Heated · 03/09/2008 18:31

I can understand where Sparkly's coming from because she buys a £15 present usually and spaced out over a bit of time that doesn't feel too bad. But Sparkly you shouldn't feel you have to spend £15x4 and pay ticket entrance to accompany your dc to this party. The parents can't possibly think that either or will learn not to host joint parties if they're in it for the presents.

Overmydeadbody · 03/09/2008 18:32

that's not true daftpunk, why would they feel any less special?

I imagine it would make them feel even more special, having a joint party with another friend.

Heated · 03/09/2008 18:32

But can now see Sparkly's arrived at this point herself too

Overmydeadbody · 03/09/2008 18:33

and sparky, I have taken DS to parties without a present, or with a very small present, when we've been hard up. I hope no one noticed let alone judged.

daftpunk · 03/09/2008 18:41

overmydeadbody

i think they would feel less special, but i guess it depends on the age..if we're talking about, say a five year old little girl..surely she would want to be the centre of attention? if we're talking about four 12 year old boys all having a football party.. maybe that's different.

i have 4 dc..i adore childrens party's..i have always given my children a birthday party..but never shared, it's just not my style.

Anglepoise · 03/09/2008 18:44

When I was about eight, I went to a party while my parents were away and grandparents looking after us, and mum hadn't left a present wrapped up, so I just took something very small out of the present drawer (mini set of paints). When my birthday rolled round a few months later, the girl-whose-party-it-had-been brought me a very small present and told me that her mum thought I shouldn't get anything bigger because we gave her a small present. I think we gave the girl-whose-party-it-had-been a "proper" present at my party. I've felt guilty about this for about 24 years. Now I just feel a bit annoyed with the other girl's mum

I love a thread with a happy ending

LackaDAISYcal · 03/09/2008 19:10

in turns at the OP reading all of this thread.

§ **Entries shown**

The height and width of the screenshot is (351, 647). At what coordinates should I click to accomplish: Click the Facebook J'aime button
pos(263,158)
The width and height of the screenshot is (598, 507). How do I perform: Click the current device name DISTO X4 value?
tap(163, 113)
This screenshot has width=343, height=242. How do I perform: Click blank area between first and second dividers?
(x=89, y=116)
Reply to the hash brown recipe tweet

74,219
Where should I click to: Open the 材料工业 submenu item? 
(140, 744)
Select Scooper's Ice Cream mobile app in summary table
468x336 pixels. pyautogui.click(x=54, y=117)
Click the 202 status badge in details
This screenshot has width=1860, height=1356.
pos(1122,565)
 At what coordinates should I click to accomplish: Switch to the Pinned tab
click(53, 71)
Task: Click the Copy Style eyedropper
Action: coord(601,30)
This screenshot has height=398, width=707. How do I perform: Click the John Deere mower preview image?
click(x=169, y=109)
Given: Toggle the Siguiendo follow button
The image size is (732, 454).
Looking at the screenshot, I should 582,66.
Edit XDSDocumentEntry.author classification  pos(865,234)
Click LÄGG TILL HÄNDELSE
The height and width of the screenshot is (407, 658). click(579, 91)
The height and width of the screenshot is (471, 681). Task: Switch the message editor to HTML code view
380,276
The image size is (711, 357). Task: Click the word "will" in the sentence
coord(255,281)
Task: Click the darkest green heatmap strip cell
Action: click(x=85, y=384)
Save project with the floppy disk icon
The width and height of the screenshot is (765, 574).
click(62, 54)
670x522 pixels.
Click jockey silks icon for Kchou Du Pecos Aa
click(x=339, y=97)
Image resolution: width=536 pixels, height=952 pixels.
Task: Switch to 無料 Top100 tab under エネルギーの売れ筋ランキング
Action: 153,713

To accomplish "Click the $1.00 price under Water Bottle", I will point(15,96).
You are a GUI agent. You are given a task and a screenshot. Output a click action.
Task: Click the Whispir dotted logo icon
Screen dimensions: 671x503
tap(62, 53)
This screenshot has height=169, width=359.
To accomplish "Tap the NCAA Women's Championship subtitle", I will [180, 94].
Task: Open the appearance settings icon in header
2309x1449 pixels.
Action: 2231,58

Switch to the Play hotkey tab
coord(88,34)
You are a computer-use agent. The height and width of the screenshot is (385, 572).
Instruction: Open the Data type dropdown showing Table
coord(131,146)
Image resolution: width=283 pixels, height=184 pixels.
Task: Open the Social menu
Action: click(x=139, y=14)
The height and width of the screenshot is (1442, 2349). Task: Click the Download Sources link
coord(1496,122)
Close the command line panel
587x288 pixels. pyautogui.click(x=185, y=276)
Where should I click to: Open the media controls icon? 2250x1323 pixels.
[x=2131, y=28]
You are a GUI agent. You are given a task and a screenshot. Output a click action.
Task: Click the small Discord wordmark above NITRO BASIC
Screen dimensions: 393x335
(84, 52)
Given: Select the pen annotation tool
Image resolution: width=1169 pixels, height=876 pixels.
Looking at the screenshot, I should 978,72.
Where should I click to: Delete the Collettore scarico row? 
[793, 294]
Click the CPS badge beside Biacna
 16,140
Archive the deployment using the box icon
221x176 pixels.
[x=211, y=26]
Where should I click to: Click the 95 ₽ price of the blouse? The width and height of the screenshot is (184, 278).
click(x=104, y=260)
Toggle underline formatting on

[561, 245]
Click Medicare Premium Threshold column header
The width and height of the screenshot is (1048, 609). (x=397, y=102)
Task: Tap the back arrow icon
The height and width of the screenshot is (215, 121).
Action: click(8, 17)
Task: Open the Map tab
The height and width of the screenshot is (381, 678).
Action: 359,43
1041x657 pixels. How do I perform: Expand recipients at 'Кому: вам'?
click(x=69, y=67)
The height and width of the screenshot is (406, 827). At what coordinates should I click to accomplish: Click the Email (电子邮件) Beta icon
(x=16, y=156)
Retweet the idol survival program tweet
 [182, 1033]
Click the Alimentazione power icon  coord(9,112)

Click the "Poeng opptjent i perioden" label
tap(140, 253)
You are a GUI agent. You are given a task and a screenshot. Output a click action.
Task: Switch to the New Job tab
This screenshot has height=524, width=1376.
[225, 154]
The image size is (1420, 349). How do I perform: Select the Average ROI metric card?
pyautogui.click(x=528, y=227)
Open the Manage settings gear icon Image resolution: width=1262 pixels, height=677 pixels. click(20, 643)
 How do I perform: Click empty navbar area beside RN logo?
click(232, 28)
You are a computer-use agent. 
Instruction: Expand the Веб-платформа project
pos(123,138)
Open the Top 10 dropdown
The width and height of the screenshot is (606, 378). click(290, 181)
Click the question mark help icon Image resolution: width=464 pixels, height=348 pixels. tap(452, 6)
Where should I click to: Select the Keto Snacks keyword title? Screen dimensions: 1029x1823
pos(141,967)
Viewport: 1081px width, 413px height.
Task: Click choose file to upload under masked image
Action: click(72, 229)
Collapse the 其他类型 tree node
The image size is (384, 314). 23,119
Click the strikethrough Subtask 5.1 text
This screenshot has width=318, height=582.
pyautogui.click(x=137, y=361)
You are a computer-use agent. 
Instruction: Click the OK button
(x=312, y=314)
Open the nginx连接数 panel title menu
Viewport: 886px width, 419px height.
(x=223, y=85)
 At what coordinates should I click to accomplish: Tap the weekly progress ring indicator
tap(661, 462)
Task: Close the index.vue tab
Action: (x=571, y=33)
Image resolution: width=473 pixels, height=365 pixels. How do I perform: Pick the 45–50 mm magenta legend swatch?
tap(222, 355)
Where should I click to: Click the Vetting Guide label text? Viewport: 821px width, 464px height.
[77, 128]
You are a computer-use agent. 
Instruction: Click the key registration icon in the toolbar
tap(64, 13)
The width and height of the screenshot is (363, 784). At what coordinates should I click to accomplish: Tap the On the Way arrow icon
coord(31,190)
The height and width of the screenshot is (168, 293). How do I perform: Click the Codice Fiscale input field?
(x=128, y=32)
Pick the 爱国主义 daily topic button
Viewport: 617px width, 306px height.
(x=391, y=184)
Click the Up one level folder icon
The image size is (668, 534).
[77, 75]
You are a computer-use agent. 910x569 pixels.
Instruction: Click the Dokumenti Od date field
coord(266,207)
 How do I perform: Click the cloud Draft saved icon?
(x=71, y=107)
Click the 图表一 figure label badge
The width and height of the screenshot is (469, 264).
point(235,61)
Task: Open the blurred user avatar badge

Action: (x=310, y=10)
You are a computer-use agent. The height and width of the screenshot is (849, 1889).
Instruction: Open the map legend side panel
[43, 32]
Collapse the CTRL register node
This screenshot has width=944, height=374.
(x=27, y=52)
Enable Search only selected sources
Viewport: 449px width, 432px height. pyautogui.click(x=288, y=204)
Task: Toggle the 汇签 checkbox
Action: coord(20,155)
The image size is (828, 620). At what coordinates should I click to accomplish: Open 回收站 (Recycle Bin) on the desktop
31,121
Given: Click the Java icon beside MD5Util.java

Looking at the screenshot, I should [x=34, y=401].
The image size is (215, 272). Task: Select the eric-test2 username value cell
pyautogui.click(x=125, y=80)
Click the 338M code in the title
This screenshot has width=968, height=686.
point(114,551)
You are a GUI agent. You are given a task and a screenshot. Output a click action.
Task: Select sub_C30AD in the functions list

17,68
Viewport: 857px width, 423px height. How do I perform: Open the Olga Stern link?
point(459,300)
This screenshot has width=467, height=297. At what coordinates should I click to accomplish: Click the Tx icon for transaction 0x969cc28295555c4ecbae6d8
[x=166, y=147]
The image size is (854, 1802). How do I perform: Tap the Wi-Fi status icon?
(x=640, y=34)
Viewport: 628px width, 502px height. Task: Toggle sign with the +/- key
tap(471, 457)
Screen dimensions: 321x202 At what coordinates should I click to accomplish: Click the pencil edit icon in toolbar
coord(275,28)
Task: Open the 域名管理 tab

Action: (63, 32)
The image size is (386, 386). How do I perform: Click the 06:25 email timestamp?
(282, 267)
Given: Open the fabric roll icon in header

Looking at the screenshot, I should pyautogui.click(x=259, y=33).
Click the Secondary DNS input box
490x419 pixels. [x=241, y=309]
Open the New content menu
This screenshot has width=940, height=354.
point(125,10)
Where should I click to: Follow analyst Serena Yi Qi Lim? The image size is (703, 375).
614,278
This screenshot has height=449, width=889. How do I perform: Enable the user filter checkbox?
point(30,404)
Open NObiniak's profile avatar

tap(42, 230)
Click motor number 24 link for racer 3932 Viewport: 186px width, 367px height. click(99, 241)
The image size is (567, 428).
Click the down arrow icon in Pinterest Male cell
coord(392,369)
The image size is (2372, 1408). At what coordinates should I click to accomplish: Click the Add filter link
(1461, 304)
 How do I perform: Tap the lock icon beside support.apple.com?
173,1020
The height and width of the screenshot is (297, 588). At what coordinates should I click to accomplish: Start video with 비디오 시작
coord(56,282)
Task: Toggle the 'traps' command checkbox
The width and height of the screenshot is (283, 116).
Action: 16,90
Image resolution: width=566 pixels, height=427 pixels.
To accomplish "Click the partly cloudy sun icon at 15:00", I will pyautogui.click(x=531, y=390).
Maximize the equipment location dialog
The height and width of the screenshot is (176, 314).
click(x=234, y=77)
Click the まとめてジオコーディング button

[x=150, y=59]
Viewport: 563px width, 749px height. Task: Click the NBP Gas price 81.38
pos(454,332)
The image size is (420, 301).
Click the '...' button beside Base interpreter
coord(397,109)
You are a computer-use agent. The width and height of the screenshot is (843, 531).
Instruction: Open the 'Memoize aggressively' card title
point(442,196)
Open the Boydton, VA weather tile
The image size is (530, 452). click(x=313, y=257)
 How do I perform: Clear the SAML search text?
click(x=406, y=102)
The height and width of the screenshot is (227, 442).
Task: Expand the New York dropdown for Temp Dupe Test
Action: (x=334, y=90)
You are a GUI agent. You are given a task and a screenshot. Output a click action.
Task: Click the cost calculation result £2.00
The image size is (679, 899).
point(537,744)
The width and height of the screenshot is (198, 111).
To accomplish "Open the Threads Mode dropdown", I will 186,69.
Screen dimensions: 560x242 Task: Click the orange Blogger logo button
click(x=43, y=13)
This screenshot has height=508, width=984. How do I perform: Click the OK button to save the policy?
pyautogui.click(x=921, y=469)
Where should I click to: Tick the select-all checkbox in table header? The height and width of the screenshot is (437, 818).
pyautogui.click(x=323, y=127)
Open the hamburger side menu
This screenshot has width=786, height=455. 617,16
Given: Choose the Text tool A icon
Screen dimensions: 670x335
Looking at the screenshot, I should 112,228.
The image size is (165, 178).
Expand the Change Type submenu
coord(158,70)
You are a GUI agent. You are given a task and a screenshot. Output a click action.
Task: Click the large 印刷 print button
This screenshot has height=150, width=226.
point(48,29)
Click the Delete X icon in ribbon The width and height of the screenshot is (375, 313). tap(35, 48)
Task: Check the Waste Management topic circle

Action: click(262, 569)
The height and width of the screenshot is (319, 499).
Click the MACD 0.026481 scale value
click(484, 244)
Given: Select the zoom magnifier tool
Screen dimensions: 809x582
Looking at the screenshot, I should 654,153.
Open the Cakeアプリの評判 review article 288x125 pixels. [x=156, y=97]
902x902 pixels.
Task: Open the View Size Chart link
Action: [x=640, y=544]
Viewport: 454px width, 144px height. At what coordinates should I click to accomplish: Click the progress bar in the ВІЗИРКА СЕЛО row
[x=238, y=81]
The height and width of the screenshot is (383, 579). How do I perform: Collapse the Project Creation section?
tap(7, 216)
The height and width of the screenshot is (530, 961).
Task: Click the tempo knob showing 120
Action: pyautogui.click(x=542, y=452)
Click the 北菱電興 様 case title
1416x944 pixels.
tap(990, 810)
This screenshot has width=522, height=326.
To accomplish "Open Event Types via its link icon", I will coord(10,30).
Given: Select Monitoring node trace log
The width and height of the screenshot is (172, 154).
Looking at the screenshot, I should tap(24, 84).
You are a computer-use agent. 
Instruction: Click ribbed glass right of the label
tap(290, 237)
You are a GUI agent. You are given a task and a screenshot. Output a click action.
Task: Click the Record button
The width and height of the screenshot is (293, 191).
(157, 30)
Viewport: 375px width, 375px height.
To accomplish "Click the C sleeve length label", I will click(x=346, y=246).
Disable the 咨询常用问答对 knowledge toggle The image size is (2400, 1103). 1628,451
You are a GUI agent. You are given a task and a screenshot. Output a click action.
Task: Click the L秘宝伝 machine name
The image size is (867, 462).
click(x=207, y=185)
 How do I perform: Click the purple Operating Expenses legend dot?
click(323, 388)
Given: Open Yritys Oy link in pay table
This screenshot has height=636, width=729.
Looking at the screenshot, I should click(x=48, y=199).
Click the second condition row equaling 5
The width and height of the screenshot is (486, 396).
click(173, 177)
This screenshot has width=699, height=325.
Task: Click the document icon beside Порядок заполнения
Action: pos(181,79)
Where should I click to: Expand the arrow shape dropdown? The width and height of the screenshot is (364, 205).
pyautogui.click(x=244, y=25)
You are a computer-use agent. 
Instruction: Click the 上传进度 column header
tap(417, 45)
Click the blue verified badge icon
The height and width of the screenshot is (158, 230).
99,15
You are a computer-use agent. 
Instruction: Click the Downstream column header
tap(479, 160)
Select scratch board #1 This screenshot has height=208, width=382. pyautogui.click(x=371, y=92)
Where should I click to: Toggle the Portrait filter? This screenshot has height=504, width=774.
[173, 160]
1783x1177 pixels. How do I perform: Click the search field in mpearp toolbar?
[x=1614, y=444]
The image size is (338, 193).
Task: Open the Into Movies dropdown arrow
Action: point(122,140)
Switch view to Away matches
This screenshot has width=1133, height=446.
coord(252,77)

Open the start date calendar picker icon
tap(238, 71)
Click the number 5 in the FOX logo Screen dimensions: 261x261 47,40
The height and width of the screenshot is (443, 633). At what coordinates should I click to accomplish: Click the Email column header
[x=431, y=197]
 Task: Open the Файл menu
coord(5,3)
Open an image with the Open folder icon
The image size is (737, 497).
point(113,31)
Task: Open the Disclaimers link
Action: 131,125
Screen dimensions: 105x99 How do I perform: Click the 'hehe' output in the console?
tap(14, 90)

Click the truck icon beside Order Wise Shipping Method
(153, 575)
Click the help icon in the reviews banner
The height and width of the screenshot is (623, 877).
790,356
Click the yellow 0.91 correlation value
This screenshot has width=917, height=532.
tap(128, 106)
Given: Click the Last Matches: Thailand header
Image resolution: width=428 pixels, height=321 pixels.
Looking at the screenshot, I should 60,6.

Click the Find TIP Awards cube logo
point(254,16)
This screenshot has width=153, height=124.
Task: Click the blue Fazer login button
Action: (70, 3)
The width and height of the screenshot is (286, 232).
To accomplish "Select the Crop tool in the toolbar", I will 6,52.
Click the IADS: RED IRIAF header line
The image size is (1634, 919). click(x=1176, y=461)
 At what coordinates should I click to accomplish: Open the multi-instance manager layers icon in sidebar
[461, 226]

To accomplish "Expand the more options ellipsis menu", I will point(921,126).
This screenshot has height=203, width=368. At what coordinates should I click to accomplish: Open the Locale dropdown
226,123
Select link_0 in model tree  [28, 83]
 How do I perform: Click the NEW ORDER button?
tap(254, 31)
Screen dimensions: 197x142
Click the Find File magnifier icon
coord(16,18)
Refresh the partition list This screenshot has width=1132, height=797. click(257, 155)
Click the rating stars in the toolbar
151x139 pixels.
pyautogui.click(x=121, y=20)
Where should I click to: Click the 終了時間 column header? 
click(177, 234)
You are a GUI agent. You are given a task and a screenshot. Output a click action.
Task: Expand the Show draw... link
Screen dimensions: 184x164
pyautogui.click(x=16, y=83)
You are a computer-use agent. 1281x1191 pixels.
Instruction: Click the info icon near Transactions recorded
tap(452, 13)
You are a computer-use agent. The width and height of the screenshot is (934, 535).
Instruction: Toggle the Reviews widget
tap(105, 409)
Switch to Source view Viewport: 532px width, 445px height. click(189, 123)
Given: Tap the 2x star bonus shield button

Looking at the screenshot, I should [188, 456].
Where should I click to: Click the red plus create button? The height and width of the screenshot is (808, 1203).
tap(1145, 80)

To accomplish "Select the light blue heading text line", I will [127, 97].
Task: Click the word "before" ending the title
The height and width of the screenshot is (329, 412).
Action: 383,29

§ **What you will do**
Reproduce the passage in the forum discussion about birthday party presents from "daftpunk · 03/09/2008" up to and including "not my style.", word for word.

§ **Answer to this problem**
daftpunk · 03/09/2008 18:41

overmydeadbody

i think they would feel less special, but i guess it depends on the age..if we're talking about, say a five year old little girl..surely she would want to be the centre of attention? if we're talking about four 12 year old boys all having a football party.. maybe that's different.

i have 4 dc..i adore childrens party's..i have always given my children a birthday party..but never shared, it's just not my style.